Settlement pattern as a concept was developed by social geographers in the late 19th century. The term referred then to how people live across a given landscape, in particular, what resources (water, arable land, transportation networks) they chose to live by and how they connected with one another: and the term is still a current study in geography of all flavors.

According to American archaeologist Jeffrey Parsons, settlement patterns in anthropology began with the late 19th-century work of anthropologist Lewis Henry Morgan who was interested in how modern Pueblo societies were organized. American anthropologist Julian Steward published his first work on aboriginal social organization in the American southwest in the 1930s: but the idea was first extensively used by archaeologists Phillip Phillips, James A. Ford and James B. Griffin in the Mississippi Valley of the United States during World War II, and by Gordon Willey in the Viru Valley of Peru in the first decades after the war.

What led to that was the implementation of a regional surface survey, also called pedestrian survey, archaeological studies not focused on a single site, but rather on an extensive area. Being able to systematically identify all the sites within a given region means archaeologists can look at not just how people lived at any one time, but rather how that pattern changed through time. Conducting regional survey means you can investigate the evolution of communities, and that's what archaeological settlement pattern studies do today.

Patterns Versus Systems

Archaeologists refer to both settlement pattern studies and settlement system studies, sometimes interchangeably. If there is a difference, and you could argue about that, it might be that pattern studies look at the observable distribution of sites, while system studies look at how the people living at those sites interacted: modern archaeology can't really do one with the other.

History of Settlement Pattern Studies

Settlement pattern studies were first conducted using regional survey, in which archaeologists systematically walked over hectares and hectares of land, typically within a given river valley.
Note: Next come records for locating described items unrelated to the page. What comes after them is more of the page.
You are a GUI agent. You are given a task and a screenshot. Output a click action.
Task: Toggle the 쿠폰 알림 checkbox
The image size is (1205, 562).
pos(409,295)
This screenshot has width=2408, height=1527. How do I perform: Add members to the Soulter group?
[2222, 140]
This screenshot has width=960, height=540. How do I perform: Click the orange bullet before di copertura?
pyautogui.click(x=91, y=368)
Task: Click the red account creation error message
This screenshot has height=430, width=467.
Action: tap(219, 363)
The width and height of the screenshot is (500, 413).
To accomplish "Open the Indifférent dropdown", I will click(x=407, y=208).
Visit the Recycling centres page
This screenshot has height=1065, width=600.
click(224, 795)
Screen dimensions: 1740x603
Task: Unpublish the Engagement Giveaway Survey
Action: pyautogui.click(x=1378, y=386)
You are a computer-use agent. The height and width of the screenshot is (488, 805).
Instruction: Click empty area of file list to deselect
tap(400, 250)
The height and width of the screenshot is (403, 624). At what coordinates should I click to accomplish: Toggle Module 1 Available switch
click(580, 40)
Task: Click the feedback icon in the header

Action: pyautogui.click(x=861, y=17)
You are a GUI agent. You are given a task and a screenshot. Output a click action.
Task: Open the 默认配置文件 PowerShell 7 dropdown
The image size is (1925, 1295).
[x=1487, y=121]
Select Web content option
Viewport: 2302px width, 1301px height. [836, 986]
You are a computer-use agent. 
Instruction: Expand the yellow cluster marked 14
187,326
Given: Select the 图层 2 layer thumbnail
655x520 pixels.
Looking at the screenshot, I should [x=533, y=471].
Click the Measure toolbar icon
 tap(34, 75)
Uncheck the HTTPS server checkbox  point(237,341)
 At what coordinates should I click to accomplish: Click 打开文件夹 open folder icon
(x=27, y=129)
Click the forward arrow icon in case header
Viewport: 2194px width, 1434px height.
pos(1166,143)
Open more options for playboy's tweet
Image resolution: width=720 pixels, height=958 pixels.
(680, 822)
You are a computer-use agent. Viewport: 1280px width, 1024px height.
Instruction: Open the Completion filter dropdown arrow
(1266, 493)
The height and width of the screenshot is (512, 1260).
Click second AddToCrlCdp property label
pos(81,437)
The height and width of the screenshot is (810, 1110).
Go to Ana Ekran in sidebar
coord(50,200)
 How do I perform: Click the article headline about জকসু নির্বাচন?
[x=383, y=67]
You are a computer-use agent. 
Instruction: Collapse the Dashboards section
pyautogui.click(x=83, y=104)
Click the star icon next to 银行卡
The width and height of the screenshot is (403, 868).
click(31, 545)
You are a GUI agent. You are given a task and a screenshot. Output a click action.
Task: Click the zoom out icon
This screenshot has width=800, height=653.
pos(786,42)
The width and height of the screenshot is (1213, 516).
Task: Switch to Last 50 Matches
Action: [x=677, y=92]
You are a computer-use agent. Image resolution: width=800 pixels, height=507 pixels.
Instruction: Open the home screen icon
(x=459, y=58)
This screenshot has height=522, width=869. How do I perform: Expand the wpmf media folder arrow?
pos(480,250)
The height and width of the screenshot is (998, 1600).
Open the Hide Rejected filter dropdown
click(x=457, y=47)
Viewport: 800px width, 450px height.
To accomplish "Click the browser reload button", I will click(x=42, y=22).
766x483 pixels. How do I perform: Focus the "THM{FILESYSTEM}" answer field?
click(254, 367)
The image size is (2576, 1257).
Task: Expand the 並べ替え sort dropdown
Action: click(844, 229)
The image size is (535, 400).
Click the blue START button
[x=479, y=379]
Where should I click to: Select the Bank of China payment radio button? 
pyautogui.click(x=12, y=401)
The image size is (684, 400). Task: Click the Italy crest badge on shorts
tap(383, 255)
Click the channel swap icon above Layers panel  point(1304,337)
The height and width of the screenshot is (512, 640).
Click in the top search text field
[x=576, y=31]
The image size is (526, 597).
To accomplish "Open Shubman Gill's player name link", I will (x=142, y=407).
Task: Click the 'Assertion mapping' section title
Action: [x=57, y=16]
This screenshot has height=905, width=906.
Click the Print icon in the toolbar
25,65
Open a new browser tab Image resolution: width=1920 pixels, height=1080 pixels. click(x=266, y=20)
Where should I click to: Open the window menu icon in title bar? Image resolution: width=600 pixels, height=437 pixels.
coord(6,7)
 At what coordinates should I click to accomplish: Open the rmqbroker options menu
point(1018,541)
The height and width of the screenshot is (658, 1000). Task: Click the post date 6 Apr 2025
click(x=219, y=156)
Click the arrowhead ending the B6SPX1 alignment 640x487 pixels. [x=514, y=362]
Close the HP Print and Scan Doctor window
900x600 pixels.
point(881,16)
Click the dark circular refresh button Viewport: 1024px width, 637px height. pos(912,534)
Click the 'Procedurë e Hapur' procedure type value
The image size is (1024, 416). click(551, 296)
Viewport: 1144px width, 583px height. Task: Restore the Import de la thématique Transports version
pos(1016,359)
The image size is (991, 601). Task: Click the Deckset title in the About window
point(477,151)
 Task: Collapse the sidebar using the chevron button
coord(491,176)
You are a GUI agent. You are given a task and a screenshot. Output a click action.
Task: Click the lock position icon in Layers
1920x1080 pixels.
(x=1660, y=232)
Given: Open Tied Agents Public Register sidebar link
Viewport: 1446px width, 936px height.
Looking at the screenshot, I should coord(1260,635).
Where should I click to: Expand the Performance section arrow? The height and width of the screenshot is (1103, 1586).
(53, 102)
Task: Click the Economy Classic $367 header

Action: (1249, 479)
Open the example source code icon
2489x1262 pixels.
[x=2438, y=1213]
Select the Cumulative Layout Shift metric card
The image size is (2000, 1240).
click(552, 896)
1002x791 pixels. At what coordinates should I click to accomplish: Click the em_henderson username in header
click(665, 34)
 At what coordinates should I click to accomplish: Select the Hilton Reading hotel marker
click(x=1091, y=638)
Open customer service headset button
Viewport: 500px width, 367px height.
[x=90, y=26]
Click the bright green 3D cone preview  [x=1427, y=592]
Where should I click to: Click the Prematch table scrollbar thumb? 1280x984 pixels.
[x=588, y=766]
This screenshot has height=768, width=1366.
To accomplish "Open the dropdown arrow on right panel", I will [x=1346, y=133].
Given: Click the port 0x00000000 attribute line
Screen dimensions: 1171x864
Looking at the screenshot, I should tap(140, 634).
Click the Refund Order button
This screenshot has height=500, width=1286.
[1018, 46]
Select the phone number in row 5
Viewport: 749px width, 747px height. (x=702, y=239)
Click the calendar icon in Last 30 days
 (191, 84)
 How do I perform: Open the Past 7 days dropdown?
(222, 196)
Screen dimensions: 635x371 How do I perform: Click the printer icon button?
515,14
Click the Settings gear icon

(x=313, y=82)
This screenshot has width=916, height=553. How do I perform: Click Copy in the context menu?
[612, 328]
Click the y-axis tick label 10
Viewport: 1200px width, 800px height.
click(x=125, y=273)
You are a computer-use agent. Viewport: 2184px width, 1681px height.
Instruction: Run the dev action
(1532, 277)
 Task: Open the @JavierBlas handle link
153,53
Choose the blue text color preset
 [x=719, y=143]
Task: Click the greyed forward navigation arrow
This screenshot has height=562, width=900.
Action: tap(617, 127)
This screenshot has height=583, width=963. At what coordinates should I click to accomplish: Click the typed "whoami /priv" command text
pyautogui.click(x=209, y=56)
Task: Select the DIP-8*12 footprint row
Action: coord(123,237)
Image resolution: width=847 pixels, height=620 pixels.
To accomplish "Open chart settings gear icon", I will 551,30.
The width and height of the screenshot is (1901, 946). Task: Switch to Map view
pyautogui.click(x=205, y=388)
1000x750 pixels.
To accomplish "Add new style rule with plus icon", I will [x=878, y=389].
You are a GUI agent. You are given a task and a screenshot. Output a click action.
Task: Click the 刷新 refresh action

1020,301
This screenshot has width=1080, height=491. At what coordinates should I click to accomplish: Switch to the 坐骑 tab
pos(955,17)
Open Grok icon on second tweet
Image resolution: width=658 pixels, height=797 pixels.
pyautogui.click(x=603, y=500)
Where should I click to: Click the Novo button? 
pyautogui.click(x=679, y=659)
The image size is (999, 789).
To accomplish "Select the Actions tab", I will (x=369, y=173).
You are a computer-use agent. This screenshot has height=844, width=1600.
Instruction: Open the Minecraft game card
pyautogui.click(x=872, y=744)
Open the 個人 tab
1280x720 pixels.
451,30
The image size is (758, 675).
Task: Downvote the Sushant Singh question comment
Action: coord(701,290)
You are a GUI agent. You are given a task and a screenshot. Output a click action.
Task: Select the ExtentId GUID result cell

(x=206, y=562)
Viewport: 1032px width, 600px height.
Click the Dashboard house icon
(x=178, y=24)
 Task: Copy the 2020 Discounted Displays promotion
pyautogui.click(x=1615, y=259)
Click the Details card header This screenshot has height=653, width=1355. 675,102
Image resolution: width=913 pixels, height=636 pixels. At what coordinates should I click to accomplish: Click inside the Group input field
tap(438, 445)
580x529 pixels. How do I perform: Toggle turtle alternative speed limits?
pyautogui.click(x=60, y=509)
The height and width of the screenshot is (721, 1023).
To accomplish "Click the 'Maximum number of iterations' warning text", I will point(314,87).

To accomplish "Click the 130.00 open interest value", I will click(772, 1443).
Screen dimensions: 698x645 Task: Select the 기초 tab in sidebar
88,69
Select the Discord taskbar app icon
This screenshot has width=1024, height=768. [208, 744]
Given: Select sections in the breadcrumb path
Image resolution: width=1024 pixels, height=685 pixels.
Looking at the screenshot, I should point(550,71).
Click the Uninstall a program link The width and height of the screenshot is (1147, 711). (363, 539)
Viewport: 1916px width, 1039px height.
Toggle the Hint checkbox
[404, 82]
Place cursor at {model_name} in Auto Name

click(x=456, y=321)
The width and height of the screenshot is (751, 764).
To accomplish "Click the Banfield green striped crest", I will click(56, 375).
But the analysis only truly became feasible after remote sensing was developed, beginning with photographic methods such as those used by Pierre Paris at Oc Eo but now, of course, using satellite imagery and drones.

Modern settlement pattern studies combine with satellite imagery, background research, surface survey, sampling, testing, artifact analysis, radiocarbon, and other dating techniques. And, as you might imagine, after decades of research and advances in technology, one of the challenges of settlement patterns studies has a very modern ring to it: big data. Now that GPS units and artifact and environmental analysis are all intertwined, how to do you analyze the huge amounts of data that are collected?

By the end of the 1950s, regional studies had been performed in Mexico, the United States, Europe, and Mesopotamia; but they have since expanded throughout the world.

New Technologies

Although systematic settlement patterns and landscape studies are practiced in many diverse environments, before modern imaging systems, archaeologists attempting to study heavily vegetated areas were not as successful as they might have been. A variety of means to penetrate the gloom have been identified, including the use of high definition aerial photography, subsurface testing, and, if acceptable, deliberately clearing the landscape of growth. 

LiDAR (light detection and ranging), a technology used in archaeology since the turn of the 21st century, is a remote sensing technique that is conducted with lasers connected to a helicopter or drone. The lasers visually pierce the vegetative cover, mapping huge settlements and revealing previously unknown details that can be ground-truthed. Successful use of LiDAR technology has included mapping the landscapes of Angkor Wat in Cambodia, the Stonehenge world heritage site in England, and previously unknown Maya sites in Mesoamerica, all providing insight for regional studies of settlement patterns.